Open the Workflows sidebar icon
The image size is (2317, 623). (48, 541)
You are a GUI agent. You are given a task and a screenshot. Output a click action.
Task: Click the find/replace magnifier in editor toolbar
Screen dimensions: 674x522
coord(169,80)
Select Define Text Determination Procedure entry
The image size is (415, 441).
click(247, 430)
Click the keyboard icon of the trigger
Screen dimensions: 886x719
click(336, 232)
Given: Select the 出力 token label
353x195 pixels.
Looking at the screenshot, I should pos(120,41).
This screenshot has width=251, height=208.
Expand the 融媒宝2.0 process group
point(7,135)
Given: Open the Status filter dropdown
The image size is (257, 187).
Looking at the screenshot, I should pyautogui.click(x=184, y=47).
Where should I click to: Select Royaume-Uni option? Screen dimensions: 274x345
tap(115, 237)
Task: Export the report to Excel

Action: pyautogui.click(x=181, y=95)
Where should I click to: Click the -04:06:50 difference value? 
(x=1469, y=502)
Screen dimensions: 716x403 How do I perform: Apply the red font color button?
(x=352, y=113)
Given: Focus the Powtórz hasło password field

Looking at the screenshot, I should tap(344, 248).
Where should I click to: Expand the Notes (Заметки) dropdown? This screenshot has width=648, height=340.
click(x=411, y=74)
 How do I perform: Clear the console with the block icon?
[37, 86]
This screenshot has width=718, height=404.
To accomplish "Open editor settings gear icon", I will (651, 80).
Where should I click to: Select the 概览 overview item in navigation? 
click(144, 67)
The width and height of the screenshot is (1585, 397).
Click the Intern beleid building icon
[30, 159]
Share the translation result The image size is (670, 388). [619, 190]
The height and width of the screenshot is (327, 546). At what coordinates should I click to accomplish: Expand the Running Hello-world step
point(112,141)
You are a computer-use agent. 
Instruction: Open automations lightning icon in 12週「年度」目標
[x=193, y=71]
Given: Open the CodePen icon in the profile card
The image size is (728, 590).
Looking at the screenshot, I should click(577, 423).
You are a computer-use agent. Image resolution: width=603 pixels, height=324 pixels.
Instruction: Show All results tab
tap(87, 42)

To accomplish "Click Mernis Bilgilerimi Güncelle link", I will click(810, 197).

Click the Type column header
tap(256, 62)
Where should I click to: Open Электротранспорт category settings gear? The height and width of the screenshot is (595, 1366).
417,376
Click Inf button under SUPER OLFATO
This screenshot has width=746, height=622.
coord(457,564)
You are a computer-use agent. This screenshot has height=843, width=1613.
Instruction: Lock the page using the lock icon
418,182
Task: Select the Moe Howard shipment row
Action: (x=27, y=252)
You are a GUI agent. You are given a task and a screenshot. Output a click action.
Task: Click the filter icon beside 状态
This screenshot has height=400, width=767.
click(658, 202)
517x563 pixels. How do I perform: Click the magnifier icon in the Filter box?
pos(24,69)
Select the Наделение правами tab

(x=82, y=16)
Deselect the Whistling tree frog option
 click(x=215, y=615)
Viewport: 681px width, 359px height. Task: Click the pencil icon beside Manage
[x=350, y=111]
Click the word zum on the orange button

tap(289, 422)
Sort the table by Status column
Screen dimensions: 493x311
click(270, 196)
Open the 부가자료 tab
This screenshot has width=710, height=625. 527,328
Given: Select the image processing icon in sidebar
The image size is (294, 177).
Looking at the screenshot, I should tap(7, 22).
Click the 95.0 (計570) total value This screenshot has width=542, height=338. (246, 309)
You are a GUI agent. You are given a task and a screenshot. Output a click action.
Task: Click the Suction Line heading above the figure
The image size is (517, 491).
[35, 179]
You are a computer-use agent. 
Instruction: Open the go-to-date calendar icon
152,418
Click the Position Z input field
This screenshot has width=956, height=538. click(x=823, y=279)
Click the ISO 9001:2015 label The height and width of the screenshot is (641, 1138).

┄┄┄┄┄┄

Reproduce, please, every line of the records above without alteration.

Open the Workflows sidebar icon
The image size is (2317, 623). (48, 541)
You are a GUI agent. You are given a task and a screenshot. Output a click action.
Task: Click the find/replace magnifier in editor toolbar
Screen dimensions: 674x522
coord(169,80)
Select Define Text Determination Procedure entry
The image size is (415, 441).
click(247, 430)
Click the keyboard icon of the trigger
Screen dimensions: 886x719
click(336, 232)
Given: Select the 出力 token label
353x195 pixels.
Looking at the screenshot, I should pos(120,41).
This screenshot has width=251, height=208.
Expand the 融媒宝2.0 process group
point(7,135)
Given: Open the Status filter dropdown
The image size is (257, 187).
Looking at the screenshot, I should pyautogui.click(x=184, y=47).
Where should I click to: Select Royaume-Uni option? Screen dimensions: 274x345
tap(115, 237)
Task: Export the report to Excel

Action: pyautogui.click(x=181, y=95)
Where should I click to: Click the -04:06:50 difference value? 
(x=1469, y=502)
Screen dimensions: 716x403 How do I perform: Apply the red font color button?
(x=352, y=113)
Given: Focus the Powtórz hasło password field

Looking at the screenshot, I should tap(344, 248).
Where should I click to: Expand the Notes (Заметки) dropdown? This screenshot has width=648, height=340.
click(x=411, y=74)
 How do I perform: Clear the console with the block icon?
[37, 86]
This screenshot has width=718, height=404.
To accomplish "Open editor settings gear icon", I will (651, 80).
Where should I click to: Select the 概览 overview item in navigation? 
click(144, 67)
The width and height of the screenshot is (1585, 397).
Click the Intern beleid building icon
[30, 159]
Share the translation result The image size is (670, 388). [619, 190]
The height and width of the screenshot is (327, 546). At what coordinates should I click to accomplish: Expand the Running Hello-world step
point(112,141)
You are a computer-use agent. 
Instruction: Open automations lightning icon in 12週「年度」目標
[x=193, y=71]
Given: Open the CodePen icon in the profile card
The image size is (728, 590).
Looking at the screenshot, I should click(577, 423).
You are a computer-use agent. Image resolution: width=603 pixels, height=324 pixels.
Instruction: Show All results tab
tap(87, 42)

To accomplish "Click Mernis Bilgilerimi Güncelle link", I will click(810, 197).

Click the Type column header
tap(256, 62)
Where should I click to: Open Электротранспорт category settings gear? The height and width of the screenshot is (595, 1366).
417,376
Click Inf button under SUPER OLFATO
This screenshot has width=746, height=622.
coord(457,564)
You are a computer-use agent. This screenshot has height=843, width=1613.
Instruction: Lock the page using the lock icon
418,182
Task: Select the Moe Howard shipment row
Action: (x=27, y=252)
You are a GUI agent. You are given a task and a screenshot. Output a click action.
Task: Click the filter icon beside 状态
This screenshot has height=400, width=767.
click(658, 202)
517x563 pixels. How do I perform: Click the magnifier icon in the Filter box?
pos(24,69)
Select the Наделение правами tab

(x=82, y=16)
Deselect the Whistling tree frog option
 click(x=215, y=615)
Viewport: 681px width, 359px height. Task: Click the pencil icon beside Manage
[x=350, y=111]
Click the word zum on the orange button

tap(289, 422)
Sort the table by Status column
Screen dimensions: 493x311
click(270, 196)
Open the 부가자료 tab
This screenshot has width=710, height=625. 527,328
Given: Select the image processing icon in sidebar
The image size is (294, 177).
Looking at the screenshot, I should tap(7, 22).
Click the 95.0 (計570) total value This screenshot has width=542, height=338. (246, 309)
You are a GUI agent. You are given a task and a screenshot. Output a click action.
Task: Click the Suction Line heading above the figure
The image size is (517, 491).
[35, 179]
You are a computer-use agent. 
Instruction: Open the go-to-date calendar icon
152,418
Click the Position Z input field
This screenshot has width=956, height=538. click(x=823, y=279)
Click the ISO 9001:2015 label The height and width of the screenshot is (641, 1138).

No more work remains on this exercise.